Key points to consider in the management of aHUS include:

• The use of complement inhibitors, such as eculizumab or ravulizumab, as first-line treatment
• The importance of meningococcal vaccination and antibiotic prophylaxis before starting treatment
• The potential need for plasma exchange or plasma infusion in certain situations
• The consideration of kidney transplantation in patients with end-stage renal disease, with the use of complement inhibition to prevent recurrence in the transplanted kidney
• The importance of genetic testing in patients with aHUS, particularly in those with a family history of the condition, to identify potential genetic variants that may be associated with the disease 1.

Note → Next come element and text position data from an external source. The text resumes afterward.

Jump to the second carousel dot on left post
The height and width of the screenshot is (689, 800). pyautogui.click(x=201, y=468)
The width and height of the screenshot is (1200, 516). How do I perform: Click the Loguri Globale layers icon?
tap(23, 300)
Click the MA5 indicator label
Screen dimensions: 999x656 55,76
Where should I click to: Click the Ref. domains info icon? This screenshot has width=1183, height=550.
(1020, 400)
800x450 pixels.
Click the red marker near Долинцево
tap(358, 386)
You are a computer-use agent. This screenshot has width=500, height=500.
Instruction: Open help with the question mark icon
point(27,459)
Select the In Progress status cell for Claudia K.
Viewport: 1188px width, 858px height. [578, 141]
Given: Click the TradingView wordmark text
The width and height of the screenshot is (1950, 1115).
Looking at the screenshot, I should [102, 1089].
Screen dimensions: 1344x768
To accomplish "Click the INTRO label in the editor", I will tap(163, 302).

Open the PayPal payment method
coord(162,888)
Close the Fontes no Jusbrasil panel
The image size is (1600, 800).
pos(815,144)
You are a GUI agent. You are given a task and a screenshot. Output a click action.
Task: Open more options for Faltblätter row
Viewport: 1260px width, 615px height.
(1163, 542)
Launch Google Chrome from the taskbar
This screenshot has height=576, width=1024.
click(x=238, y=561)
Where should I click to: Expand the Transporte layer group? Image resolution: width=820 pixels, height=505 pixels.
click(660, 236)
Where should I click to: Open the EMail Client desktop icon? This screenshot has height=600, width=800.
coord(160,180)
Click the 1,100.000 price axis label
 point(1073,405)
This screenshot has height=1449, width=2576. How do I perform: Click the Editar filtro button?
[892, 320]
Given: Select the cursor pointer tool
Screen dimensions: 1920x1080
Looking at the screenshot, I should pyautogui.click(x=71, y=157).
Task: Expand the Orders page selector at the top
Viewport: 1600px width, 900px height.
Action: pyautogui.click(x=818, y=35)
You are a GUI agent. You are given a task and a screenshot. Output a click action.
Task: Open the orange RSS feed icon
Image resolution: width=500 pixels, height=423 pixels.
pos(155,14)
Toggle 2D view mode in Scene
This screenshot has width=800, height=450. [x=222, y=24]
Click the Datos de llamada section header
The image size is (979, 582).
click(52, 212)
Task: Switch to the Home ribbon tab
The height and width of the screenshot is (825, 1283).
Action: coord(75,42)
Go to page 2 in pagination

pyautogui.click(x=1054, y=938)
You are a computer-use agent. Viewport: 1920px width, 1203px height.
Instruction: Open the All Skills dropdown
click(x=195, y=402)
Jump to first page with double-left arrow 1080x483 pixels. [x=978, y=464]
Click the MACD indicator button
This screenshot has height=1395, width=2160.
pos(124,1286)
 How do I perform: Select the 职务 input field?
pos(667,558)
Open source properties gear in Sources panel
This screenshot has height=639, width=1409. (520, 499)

In terms of genetic evaluation, it is recommended that patients with aHUS undergo genetic testing to identify potential genetic variants that may be associated with the disease, particularly if there is a family history of the condition. This can help to identify patients who may be at risk of developing aHUS and can also inform treatment decisions. Additionally, genetic testing can help to identify patients who may be at risk of developing other conditions, such as focal and segmental glomerulosclerosis (FSGS) or autosomal dominant tubulointerstitial kidney disease (ADTKD), which can also be associated with genetic variants.

From the FDA Drug Label

1. 2 Atypical Hemolytic Uremic Syndrome ULTOMIRIS is indicated for the treatment of adult and pediatric patients one month of age and older with atypical hemolytic uremic syndrome (aHUS) to inhibit complement-mediated thrombotic microangiopathy (TMA).

2. 2 Atypical Hemolytic Uremic Syndrome (aHUS) SOLIRIS is indicated for the treatment of patients with atypical hemolytic uremic syndrome (aHUS) to inhibit complement-mediated thrombotic microangiopathy.

Atypical HUS type of anemia is associated with complement-mediated thrombotic microangiopathy (TMA).

• Ravulizumab (ULTOMIRIS) and eculizumab (SOLIRIS) are indicated for the treatment of atypical hemolytic uremic syndrome (aHUS) to inhibit complement-mediated TMA 2 3 3.
• These medications can help reduce the risk of thrombotic microangiopathy and improve outcomes in patients with aHUS.
• However, the FDA drug labels do not provide direct information on the type of anemia associated with aHUS.

From the Research

Definition and Characteristics of Atypical HUS

• Atypical hemolytic uremic syndrome (aHUS) is a rare variant of thrombotic microangiopathy characterized by microangiopathic hemolytic anemia, thrombocytopenia, and renal impairment 4.
• aHUS is associated with poor clinical outcomes, high morbidity, and mortality, and predominantly affects the kidneys but can cause multi-organ system dysfunction 4.
• The condition is caused by a genetic abnormality in the complement alternative pathway, resulting in over-activation of the complement system and formation of microvascular thrombi 4, 5.

Diagnosis and Differential Diagnosis

• aHUS is clinically similar to other major thrombotic microangiopathies (TMAs), including Shiga toxin-producing Escherichia coli (STEC)-HUS, thrombotic thrombocytopenic purpura (TTP), and disseminated intravascular coagulation (DIC) 5.
• Diagnosis of aHUS requires documentation of microangiopathic hemolysis accompanied by thrombocytopenia, and can be distinguished from TTP on the basis of ADAMTS13 activity levels 5, 6.
• aHUS can be distinguished from STEC-HUS through testing for Shiga toxin-producing E. coli, and from TTP by measuring ADAMTS13 activity 5.

Treatment and Management

• Eculizumab, a humanized anti-C5 monoclonal antibody, has been the standard of care for treating aHUS, and has been shown to be effective in improving clinical outcomes 4, 7.
• Ravulizumab, a derivative of eculizumab, has been developed to allow for less frequent administration, and has been shown to be effective in treating aHUS 8, 7.
• Other novel complement inhibitor therapies, including danicopan, crovalimab, and pegcetacoplan, are currently undergoing clinical trials and may offer improved treatment options for aHUS 7.